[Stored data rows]

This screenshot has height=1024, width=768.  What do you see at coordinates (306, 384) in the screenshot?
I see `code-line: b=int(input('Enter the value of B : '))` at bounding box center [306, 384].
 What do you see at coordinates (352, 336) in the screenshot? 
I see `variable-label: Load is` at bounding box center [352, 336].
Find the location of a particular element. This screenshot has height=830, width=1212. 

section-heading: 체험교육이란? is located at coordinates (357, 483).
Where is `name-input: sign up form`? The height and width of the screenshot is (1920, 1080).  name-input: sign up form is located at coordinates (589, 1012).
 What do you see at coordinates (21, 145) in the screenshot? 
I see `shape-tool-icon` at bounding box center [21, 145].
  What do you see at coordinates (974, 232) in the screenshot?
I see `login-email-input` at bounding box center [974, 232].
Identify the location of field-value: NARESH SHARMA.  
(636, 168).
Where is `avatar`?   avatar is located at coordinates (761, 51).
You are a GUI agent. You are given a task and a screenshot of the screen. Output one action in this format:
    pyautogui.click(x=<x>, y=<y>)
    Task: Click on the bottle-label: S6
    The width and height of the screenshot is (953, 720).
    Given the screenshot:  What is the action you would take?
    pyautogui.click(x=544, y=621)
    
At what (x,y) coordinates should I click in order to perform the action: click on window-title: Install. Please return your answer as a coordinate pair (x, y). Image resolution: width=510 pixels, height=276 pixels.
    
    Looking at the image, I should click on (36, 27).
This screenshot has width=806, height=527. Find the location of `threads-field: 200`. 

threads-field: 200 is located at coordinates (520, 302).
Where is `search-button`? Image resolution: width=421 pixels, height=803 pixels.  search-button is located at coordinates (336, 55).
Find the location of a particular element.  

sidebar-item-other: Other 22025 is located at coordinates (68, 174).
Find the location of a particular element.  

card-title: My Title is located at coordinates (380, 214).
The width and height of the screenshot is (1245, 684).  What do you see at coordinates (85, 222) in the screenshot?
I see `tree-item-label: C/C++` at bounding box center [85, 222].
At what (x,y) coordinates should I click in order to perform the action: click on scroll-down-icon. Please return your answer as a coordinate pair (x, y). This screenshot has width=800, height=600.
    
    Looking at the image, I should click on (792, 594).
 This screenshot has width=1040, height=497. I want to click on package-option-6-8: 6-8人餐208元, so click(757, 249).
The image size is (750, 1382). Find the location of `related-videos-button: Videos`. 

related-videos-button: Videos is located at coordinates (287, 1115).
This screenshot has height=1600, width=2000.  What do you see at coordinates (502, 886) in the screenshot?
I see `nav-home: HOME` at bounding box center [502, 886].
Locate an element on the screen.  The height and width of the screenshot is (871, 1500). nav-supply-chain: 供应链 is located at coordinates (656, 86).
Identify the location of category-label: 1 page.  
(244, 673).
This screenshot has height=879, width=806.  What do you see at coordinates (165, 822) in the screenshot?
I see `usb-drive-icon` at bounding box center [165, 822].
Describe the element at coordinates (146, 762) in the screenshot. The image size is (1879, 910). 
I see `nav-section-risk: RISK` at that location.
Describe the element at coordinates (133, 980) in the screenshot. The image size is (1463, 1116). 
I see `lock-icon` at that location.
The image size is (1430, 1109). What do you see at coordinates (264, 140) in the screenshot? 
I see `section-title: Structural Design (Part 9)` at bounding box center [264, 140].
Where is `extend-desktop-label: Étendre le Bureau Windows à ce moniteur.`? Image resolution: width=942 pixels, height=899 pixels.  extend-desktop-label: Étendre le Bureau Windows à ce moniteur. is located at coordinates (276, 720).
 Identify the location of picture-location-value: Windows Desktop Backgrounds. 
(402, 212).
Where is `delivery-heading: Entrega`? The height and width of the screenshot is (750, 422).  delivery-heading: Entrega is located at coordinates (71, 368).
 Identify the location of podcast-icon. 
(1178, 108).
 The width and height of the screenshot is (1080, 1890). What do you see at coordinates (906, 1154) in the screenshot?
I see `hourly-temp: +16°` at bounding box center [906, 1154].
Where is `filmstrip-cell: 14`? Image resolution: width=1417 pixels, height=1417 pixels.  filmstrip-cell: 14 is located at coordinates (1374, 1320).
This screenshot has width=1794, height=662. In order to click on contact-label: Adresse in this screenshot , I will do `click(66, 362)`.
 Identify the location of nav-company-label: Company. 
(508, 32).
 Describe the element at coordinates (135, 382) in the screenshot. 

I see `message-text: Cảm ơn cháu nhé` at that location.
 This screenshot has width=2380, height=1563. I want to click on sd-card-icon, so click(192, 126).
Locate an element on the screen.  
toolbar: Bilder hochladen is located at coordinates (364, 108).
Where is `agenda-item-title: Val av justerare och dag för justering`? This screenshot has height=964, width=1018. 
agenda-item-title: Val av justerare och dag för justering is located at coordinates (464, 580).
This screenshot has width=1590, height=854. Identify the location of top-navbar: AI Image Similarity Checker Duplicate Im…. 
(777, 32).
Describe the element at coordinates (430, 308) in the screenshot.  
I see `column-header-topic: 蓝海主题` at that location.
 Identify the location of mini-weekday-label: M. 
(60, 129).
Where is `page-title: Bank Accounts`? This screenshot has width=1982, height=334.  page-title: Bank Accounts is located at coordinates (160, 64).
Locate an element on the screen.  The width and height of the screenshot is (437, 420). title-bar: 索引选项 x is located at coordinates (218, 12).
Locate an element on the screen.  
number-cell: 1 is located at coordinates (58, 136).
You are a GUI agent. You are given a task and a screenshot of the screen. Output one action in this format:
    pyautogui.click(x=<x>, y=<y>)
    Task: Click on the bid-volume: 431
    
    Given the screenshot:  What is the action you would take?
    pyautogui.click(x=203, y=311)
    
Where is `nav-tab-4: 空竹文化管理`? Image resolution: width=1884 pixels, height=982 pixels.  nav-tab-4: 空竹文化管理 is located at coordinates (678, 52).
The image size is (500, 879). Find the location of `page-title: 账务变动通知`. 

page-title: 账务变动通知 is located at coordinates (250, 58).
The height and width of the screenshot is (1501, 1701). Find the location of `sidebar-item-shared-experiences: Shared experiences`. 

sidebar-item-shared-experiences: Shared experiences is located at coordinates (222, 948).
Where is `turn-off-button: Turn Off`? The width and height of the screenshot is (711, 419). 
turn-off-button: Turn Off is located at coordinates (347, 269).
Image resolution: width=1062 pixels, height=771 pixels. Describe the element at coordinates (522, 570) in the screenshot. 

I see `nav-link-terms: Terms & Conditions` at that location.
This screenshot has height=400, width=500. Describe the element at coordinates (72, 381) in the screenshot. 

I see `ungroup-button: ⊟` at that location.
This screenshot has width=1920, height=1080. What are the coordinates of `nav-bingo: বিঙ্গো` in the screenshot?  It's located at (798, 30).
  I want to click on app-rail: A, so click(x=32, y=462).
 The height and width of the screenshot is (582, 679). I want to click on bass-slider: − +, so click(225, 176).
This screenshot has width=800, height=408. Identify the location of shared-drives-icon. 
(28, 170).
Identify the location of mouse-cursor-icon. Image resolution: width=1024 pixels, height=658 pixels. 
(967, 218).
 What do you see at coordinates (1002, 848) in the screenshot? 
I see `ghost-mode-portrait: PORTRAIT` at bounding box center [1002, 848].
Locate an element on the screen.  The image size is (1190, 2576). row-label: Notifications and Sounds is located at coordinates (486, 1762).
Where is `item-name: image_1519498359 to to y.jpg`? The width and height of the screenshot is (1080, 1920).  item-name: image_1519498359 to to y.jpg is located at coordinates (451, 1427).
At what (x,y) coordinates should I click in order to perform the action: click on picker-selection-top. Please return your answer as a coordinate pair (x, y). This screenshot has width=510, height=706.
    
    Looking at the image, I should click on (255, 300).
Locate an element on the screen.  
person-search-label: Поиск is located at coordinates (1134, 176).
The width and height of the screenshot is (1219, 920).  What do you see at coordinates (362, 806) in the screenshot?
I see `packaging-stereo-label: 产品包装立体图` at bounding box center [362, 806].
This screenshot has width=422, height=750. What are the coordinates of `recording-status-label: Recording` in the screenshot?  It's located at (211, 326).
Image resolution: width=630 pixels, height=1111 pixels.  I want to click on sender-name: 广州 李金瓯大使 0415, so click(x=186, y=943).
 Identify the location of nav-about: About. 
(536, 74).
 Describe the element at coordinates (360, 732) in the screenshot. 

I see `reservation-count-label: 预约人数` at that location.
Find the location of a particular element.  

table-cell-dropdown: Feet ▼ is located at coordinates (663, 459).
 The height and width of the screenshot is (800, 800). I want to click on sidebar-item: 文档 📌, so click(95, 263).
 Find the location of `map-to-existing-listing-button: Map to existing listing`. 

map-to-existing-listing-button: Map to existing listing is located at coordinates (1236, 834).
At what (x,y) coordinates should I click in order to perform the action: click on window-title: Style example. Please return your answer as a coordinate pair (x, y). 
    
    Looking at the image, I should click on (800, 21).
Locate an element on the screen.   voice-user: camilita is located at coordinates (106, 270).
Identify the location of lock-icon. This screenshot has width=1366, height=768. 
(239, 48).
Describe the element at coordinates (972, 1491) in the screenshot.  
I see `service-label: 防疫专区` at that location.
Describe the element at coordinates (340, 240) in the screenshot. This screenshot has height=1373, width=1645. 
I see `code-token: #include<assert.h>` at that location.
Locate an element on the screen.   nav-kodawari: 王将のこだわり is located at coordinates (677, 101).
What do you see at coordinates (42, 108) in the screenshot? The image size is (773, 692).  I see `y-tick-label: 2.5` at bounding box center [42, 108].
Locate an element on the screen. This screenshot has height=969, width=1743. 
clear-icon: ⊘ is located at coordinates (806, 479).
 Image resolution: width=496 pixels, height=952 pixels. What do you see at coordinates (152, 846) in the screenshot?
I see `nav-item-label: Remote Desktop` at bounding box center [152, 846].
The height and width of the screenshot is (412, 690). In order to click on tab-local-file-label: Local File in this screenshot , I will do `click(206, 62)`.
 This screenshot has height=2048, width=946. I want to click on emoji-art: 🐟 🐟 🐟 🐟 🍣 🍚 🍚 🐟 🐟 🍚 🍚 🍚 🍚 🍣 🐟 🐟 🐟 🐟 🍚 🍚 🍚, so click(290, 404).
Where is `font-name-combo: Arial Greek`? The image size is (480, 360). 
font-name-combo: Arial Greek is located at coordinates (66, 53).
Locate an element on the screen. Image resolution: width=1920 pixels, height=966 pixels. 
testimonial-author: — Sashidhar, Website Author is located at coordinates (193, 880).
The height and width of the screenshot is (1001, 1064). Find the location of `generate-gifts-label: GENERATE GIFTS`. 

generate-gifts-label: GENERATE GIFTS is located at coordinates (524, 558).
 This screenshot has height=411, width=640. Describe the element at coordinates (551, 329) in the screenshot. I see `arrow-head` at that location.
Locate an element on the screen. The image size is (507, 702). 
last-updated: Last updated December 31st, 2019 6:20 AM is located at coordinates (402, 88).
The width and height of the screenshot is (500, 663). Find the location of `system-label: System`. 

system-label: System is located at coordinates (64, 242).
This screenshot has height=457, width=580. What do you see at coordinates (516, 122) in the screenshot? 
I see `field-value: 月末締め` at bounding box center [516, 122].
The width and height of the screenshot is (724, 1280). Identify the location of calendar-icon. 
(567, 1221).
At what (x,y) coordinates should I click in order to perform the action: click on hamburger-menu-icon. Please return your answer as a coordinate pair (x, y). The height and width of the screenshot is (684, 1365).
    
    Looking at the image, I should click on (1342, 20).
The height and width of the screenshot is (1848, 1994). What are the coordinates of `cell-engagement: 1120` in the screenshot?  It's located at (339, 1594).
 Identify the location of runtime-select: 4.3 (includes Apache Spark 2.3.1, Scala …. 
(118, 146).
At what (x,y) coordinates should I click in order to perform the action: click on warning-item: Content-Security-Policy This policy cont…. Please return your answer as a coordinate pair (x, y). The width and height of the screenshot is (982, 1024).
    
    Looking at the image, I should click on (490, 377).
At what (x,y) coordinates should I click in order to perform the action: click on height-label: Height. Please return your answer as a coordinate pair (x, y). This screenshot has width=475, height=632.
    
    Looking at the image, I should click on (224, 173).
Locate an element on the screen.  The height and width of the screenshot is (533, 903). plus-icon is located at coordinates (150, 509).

> **Work task**: Please output the lines from the start of the rows up to and including the line with "section-heading: 체험교육이란? is" as a JSON list of strings, one string per line, leaving out blank lines.

> **Answer space**:
[
  "This screenshot has height=1024, width=768.  What do you see at coordinates (306, 384) in the screenshot?",
  "I see `code-line: b=int(input('Enter the value of B : '))` at bounding box center [306, 384].",
  " What do you see at coordinates (352, 336) in the screenshot? ",
  "I see `variable-label: Load is` at bounding box center [352, 336].",
  "Find the location of a particular element. This screenshot has height=830, width=1212. ",
  "section-heading: 체험교육이란? is located at coordinates (357, 483)."
]